Argentina’s Entre Rios solicits consents to amend 8¾% notes due 2025

By Taylor Fox

New York, Feb. 22 – Argentina’s province of Entre Rios began a consent solicitation to amend its $500 million outstanding 8¾% notes due 2025 (ISIN: US29384NAA28, USP37341AA50), according to a news release.

As previously reported, the province reached an agreement with an ad hoc group of bondholders representing 58% of the notes outstanding regarding the proposed amendments. The group is expected to support the province’s proposal to amend the notes by submitting their consents to the proposed amendments.

Upon the successful consummation of the consent solicitation, the group is expected to withdraw the claim filed by some entities under the management of group members on Jan. 4 in the U.S. District Court for the Southern District of New York seeking a judgment against the province.

Following approval by a 75% majority of the holders of the existing notes, the existing notes will either be exchanged for new notes or the existing notes will be amended. In effect, the province will be granted significant debt service relief in the form of coupon reductions and maturity reprofiling, according to the news release.

The consent solicitation will expire at 5 p.m. ET March 8.

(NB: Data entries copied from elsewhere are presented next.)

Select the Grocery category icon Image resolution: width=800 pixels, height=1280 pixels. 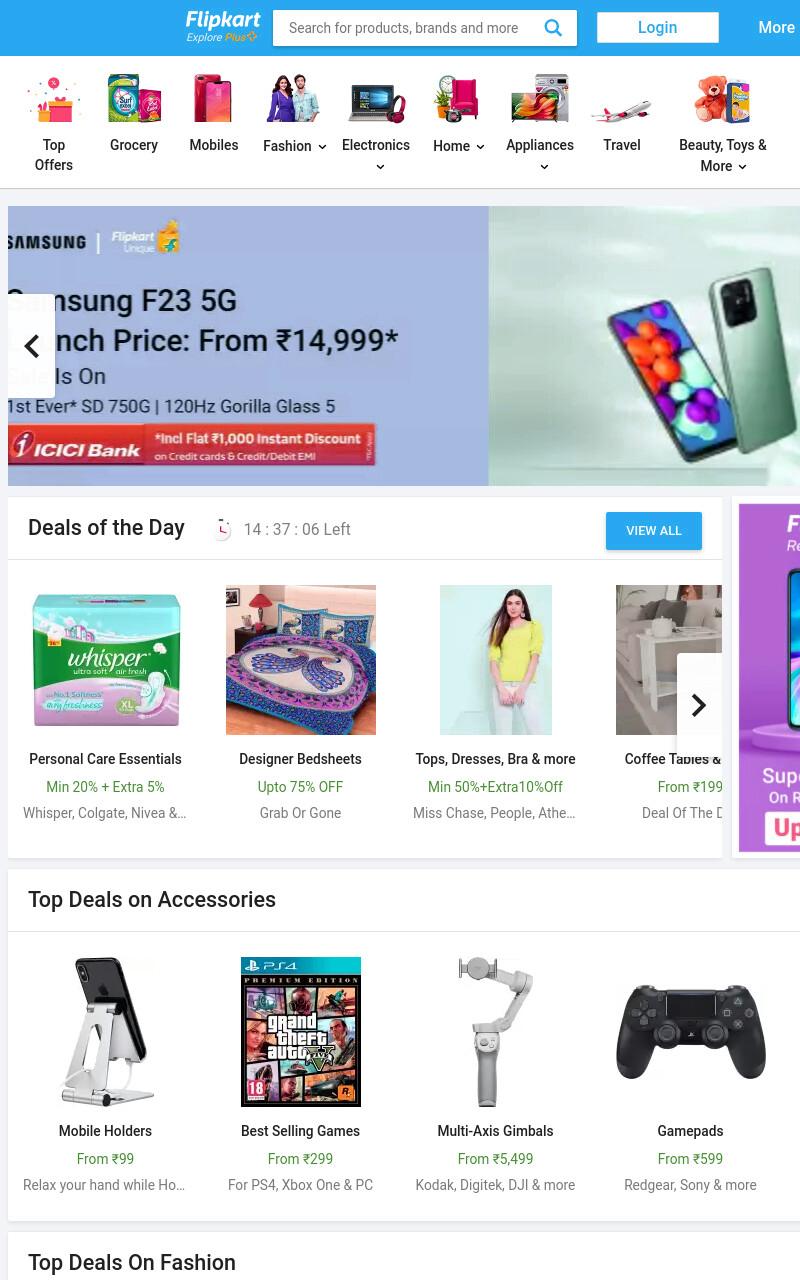coord(134,99)
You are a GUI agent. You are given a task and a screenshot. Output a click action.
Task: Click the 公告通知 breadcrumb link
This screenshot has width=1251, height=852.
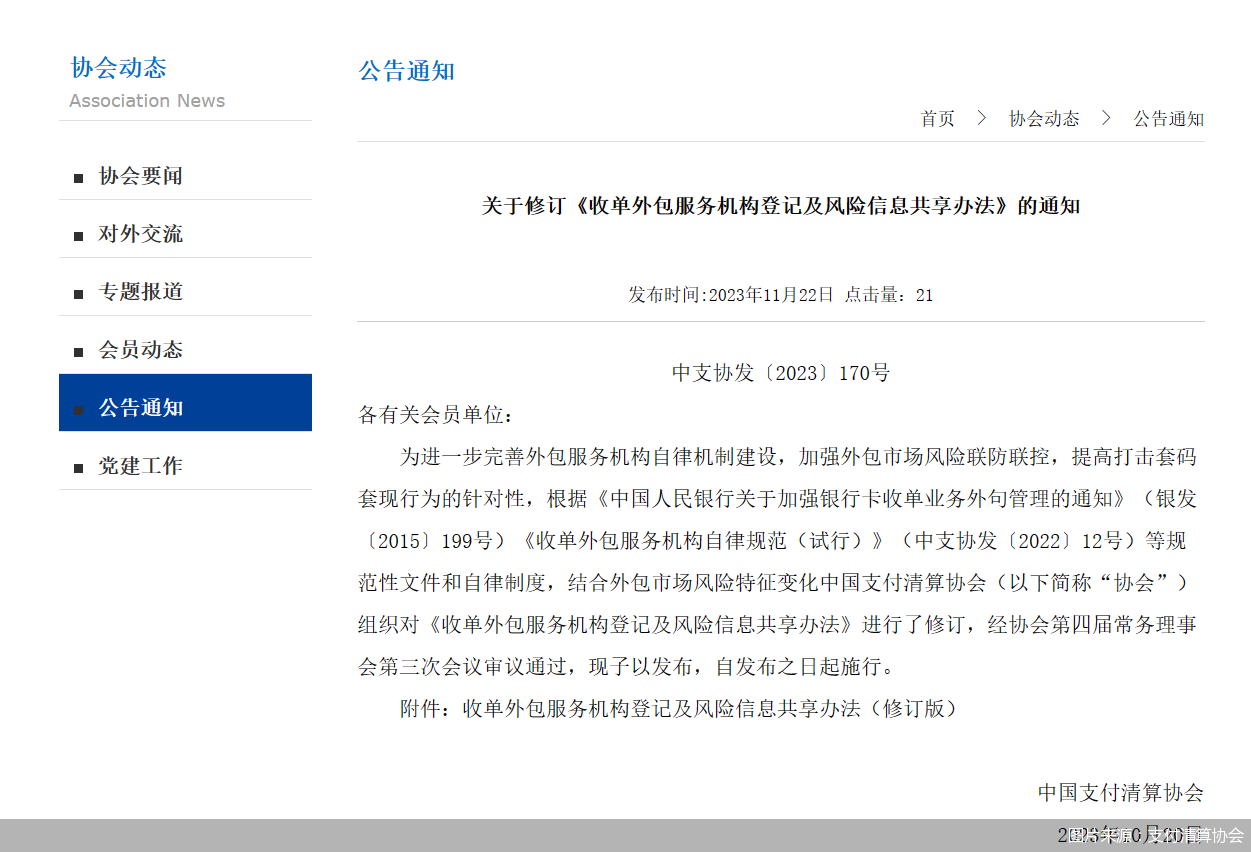tap(1168, 118)
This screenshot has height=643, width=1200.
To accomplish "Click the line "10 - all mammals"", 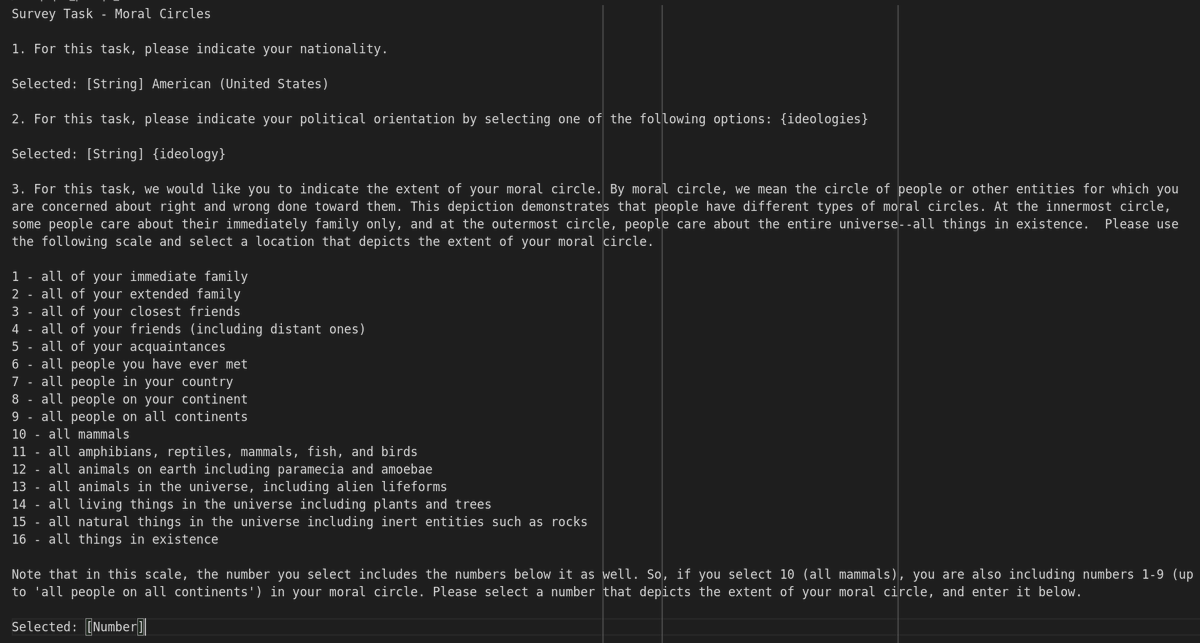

Eligible holders who validly deliver a consent on or prior to the expiration time will be eligible to receive as consent consideration a pro rata share of the amount of accrued and unpaid interest on all outstanding notes from Feb. 8, 2020 to but excluding Feb. 8, 2021, of which 60% will be paid in cash and 40% will be paid by the issuance and delivery of additional notes.

By delivering their consents, holders will be deemed to have instructed the province to apply on the settlement date an amount of $1 million from the cash consent consideration to cover certain fees and costs of the group and its members relating to or in connection with the consent solicitation.

The ad hoc group comprises major institutional holders of the province’s external debt, including funds managed or advised by GML Capital LLP, GoldenTree Asset Management LP, Redwood Capital Management, LLC and VR Advisory Services Ltd.

The members of the ad hoc group are advised by White & Case LLP in the restructuring discussions with the province and by Quinn Emanuel Urquhart and Sullivan, LLP in connection with the legal claim in the New York court.

HSBC Securities (USA) Inc. is the solicitation agent.

D.F. King is the information and tabulation agent for the consent solicitation.